▶ [Input]:
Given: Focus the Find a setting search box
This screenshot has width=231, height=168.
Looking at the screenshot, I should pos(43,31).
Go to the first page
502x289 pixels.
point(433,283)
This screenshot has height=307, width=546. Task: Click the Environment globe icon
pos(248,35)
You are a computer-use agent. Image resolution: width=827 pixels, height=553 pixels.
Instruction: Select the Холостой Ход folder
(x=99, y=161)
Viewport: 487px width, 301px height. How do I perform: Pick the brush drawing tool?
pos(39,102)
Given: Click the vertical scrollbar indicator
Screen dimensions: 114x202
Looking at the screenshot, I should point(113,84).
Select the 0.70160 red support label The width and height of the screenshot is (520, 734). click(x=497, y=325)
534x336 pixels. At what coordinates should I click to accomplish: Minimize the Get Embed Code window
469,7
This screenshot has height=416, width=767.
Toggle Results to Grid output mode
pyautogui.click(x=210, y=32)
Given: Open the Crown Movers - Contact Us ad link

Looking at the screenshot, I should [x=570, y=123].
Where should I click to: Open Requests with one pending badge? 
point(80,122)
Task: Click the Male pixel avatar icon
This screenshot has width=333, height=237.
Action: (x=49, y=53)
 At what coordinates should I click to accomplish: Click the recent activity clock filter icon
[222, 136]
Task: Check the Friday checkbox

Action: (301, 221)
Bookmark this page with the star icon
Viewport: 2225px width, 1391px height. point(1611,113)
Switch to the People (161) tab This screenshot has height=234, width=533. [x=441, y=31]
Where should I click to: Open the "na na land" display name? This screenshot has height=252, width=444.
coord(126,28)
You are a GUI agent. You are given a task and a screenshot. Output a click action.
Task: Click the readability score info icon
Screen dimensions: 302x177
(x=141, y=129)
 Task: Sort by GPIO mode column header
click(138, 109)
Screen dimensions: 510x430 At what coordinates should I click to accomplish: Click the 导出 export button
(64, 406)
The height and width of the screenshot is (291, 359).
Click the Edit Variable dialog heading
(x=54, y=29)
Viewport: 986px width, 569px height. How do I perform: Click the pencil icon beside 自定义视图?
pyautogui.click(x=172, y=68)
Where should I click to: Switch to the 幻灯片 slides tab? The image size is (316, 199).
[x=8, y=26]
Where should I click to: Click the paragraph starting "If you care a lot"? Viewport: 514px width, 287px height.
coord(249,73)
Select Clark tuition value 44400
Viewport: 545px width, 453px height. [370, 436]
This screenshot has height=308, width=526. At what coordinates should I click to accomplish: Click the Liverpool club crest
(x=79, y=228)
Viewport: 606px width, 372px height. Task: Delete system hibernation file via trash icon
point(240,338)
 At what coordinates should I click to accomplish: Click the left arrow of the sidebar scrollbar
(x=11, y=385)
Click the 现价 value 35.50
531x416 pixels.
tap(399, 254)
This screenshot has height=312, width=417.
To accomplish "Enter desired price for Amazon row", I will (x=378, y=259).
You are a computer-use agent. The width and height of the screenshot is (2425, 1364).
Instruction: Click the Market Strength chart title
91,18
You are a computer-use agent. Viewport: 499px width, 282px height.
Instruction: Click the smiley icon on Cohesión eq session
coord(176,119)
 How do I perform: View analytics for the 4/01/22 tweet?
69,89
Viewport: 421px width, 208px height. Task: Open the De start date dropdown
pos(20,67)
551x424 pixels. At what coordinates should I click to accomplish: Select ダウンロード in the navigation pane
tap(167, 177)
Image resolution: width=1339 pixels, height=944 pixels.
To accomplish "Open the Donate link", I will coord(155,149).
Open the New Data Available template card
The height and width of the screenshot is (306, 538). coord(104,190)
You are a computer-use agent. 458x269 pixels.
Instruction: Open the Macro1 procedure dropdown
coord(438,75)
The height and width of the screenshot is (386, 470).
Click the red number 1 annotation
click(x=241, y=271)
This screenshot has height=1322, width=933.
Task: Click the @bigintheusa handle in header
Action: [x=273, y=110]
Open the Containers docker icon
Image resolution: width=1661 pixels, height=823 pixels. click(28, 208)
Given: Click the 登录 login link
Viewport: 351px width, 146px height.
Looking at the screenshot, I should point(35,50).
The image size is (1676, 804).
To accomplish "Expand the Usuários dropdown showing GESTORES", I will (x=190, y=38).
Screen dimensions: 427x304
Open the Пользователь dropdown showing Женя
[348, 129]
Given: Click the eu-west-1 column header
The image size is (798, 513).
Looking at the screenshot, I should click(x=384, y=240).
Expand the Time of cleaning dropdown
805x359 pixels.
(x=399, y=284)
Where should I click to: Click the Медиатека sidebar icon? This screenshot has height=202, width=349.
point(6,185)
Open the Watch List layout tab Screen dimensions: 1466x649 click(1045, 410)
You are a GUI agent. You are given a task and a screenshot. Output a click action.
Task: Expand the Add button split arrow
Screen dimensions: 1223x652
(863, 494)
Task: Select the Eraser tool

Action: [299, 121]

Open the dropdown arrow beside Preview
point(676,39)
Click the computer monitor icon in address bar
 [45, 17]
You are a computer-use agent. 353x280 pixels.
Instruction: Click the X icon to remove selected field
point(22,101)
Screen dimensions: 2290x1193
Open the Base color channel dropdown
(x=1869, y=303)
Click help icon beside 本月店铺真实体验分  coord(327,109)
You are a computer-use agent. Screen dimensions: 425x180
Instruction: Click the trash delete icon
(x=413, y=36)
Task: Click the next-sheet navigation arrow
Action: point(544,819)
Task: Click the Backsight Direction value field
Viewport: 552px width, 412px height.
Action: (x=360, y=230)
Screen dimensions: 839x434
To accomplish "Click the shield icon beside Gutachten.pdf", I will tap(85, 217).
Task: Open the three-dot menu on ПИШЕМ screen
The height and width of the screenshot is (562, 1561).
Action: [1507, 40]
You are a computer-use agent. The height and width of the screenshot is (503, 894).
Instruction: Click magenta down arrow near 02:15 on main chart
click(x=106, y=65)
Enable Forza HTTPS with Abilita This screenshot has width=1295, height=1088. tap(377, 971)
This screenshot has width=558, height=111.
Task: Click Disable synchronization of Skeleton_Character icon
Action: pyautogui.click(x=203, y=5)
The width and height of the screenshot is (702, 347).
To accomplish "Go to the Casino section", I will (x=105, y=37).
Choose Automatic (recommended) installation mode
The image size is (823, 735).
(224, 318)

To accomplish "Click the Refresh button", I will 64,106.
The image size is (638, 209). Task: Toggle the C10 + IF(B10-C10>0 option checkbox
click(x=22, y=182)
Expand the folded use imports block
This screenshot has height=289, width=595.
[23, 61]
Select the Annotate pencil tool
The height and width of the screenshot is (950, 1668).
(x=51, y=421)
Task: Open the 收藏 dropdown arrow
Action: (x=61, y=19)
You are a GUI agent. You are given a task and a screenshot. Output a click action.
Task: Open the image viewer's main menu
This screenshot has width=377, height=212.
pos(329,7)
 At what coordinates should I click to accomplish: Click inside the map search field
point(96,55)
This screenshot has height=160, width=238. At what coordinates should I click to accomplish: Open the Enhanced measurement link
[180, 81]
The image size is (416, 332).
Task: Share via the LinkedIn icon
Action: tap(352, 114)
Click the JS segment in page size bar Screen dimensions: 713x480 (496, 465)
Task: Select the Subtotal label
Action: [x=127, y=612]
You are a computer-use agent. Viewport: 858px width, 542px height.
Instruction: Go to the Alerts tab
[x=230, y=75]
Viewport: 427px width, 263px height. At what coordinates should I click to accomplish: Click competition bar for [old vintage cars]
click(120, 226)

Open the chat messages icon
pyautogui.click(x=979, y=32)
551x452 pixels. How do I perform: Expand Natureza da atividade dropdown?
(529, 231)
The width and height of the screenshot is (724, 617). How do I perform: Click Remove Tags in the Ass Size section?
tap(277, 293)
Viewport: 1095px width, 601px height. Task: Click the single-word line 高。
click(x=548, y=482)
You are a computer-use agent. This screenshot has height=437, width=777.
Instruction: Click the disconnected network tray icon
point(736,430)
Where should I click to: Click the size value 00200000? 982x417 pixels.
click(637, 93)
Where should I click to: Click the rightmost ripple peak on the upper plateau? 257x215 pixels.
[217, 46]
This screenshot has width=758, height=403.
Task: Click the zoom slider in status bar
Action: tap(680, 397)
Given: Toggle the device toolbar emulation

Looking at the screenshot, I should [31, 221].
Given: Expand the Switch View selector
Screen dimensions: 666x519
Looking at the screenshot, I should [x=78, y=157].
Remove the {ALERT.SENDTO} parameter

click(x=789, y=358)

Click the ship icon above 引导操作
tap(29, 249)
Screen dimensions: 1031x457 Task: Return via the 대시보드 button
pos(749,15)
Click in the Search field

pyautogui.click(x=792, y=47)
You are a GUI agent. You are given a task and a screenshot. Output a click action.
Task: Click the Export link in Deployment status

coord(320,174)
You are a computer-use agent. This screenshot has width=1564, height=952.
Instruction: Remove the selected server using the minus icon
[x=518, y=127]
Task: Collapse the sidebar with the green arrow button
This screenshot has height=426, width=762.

▶ [Exercise]: Rewrite the rows from the line containing "Click the 现价 value 35.50" through the line containing "will (x=378, y=259)." as a Markdown table with columns Num and Line, skipping blank lines.

▶ [Output below]:
| Num | Line |
|---|---|
| 1 | Click the 现价 value 35.50 |
| 2 | 531x416 pixels. |
| 3 | tap(399, 254) |
| 4 | This screenshot has height=312, width=417. |
| 5 | To accomplish "Enter desired price for Amazon row", I will (x=378, y=259). |